START SOURCE MATERIAL
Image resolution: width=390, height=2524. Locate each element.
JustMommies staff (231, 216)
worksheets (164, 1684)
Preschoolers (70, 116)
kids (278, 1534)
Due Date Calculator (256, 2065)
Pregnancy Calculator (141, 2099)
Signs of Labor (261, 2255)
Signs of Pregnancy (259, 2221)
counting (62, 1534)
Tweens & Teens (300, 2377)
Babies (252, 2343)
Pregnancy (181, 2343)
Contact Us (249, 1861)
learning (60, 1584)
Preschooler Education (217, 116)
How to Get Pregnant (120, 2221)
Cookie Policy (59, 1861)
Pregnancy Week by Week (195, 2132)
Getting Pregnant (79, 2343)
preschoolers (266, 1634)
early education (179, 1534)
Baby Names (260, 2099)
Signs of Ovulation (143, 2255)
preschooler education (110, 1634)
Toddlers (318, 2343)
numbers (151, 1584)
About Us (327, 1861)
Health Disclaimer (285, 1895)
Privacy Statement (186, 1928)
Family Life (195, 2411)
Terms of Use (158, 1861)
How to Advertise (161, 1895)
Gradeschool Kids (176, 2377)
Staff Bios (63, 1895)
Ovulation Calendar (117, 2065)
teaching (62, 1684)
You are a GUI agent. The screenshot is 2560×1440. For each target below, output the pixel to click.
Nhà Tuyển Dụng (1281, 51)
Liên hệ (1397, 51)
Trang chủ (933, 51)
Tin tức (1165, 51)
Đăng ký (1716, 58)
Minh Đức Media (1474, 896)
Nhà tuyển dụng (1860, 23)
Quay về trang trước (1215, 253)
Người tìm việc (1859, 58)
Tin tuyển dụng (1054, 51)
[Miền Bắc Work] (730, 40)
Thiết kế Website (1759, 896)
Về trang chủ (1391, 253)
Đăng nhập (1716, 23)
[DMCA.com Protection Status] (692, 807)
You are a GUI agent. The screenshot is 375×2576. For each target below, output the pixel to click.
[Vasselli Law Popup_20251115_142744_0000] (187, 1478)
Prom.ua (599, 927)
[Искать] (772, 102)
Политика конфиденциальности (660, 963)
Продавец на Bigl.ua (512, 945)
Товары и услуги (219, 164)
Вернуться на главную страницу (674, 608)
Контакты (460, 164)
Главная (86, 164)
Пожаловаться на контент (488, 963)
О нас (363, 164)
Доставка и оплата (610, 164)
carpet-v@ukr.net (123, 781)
END SOURCE MATERIAL
**PROBLEM DETAILS:**
With the string "below" as the key, filter the data above and show the lines that match.

**TASK SOLUTION:**
You are a GUI agent. The screenshot is 2560×1440. For each target below, output the pixel to click.
You are a GUI agent. The screenshot is 375×2576. For each target below, output the pixel to click.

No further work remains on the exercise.